In every Panorama view, we sliced the Extraction time on the [Last Data Time] member, which will show the user the data of the last ETL run. Our basic assumption was that the user wants to see the current data and when he'll want to see the historical data he will pick another member from the Extraction time dimension. This is the point we missed and it soon  enough bumped into our face.
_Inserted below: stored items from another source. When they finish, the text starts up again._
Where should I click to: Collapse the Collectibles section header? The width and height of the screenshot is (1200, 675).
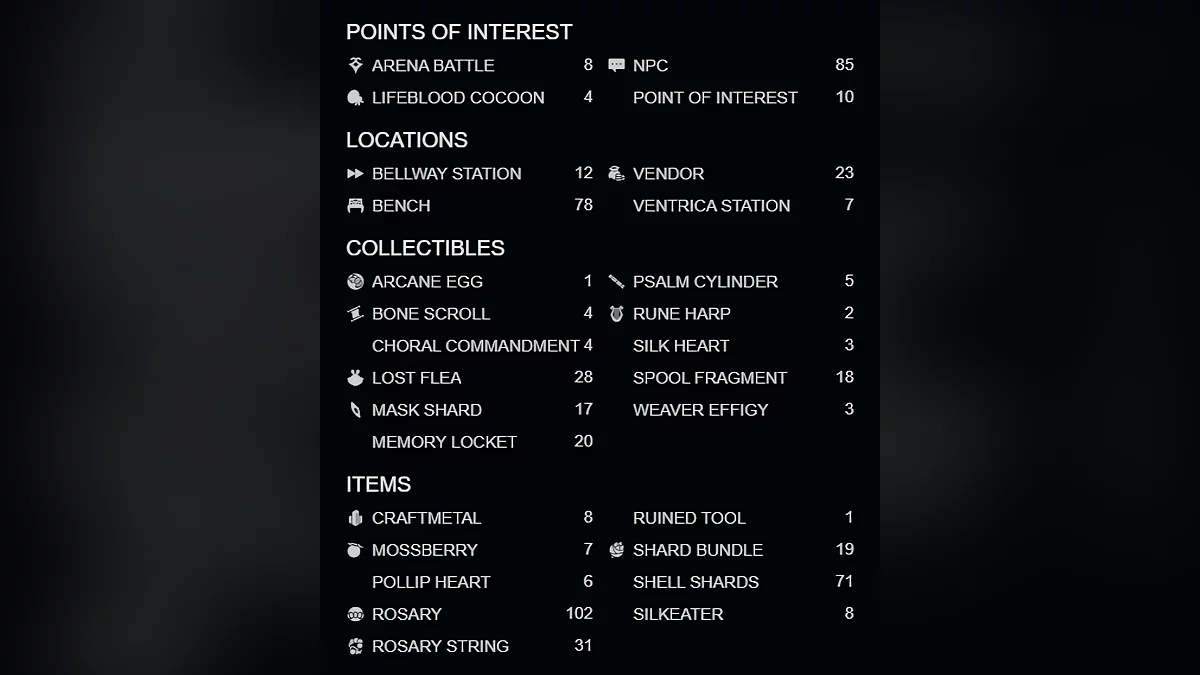click(425, 248)
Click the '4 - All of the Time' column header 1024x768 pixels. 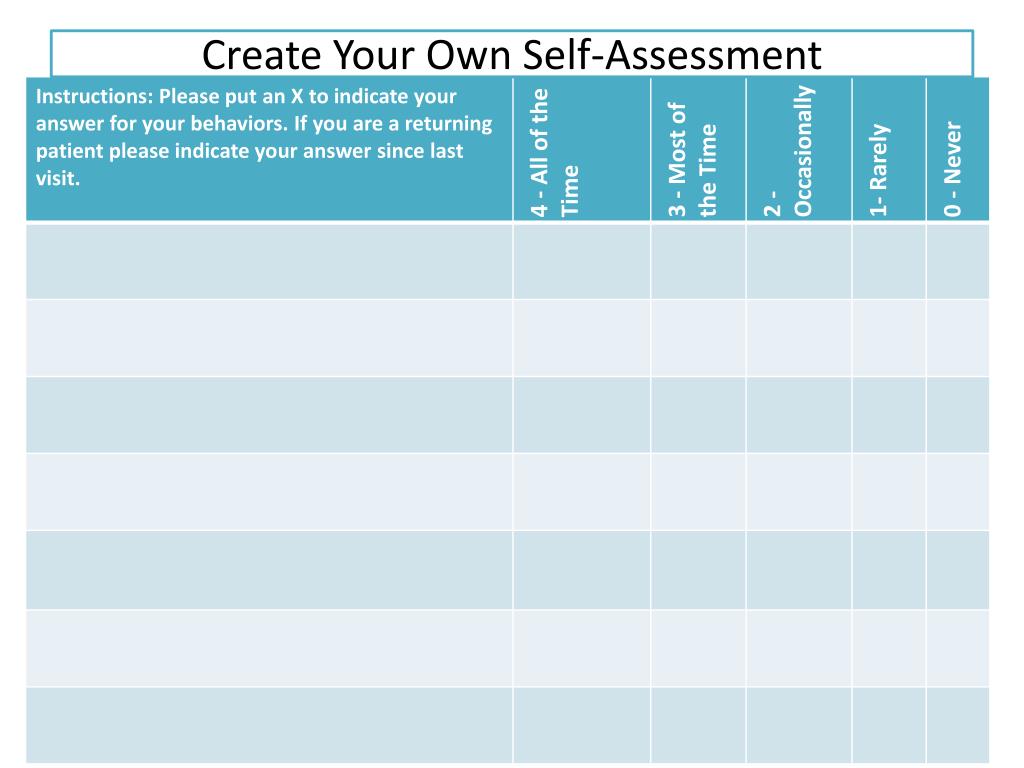point(582,149)
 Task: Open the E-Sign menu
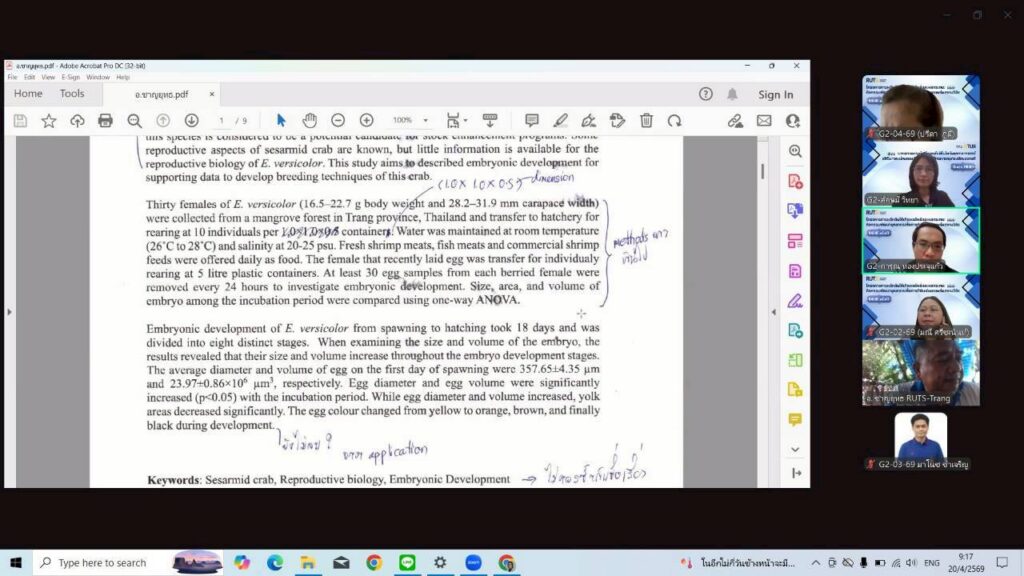click(x=70, y=77)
We forgot that every system, even BI system which is built for analysts should be intuitive and idiot-proof. The users picked members from the day level in the Extraction time dimension. When we asked them why they did it they said that "we wanted to see the data from 03/03/2010 and suddenly the numbers got bigger!". That happened, of course, because the member 03/03/2010 is the sum of 03/03/2010 15:00 and 03/03/2010 15:30. The solution is that no matter which member the user picks in the Extraction time dimension, he should see only one leaf (half-hour level) member at a time. This takes us to

The right way - We set the [Last Data Time] member to be visible = 0 (I kept it for debug purposes) and I written MDX script which I call NonLastEmptyLeaf. This script makes sure that no matter which member in the Extraction time hierarchy will be picked, the user will be sliced only on the last non empty leaf. For example, if the user picks 03/03/2010 he will see the data of 03/03/2010 15:30. This is what will happen also when he'll slice on 03/2010, 2010 and even the [All] member. This is the MDX script:

Freeze([Extraction time].[Calendar].[All]);
Scope(
  Descendants (
   [Extraction time].[Calendar]. [All],
   0,
   SELF_AND_AFTER
  )
);
  this = Tail (
   Filter(
    Descendants(
     [Extraction time]. [Calendar].CurrentMember,
     [Extraction time].[Calendar].[HALF HOUR],
     LEAVES
    ),
    [Measures].CurrentMember > 0
   )
  ).Item(0);
End Scope;

Now, there is no meaning of [Last Data Time] member because slicing on the [All] member will show the current data, meaning that no slicing at all will show the current data because [All] is the default member.

To conclude, history browsing can be dangerous if we let the users the option to slice on more than one data time. The open question that I have is how can I prevent the user from picking more than one member in this hierarchy in Panorama views? Should I even try to do that or should I count on his minimal common sense?

Wednesday, March 03, 2010 9:34:48 PM (Jerusalem Standard Time, UTC+02:00)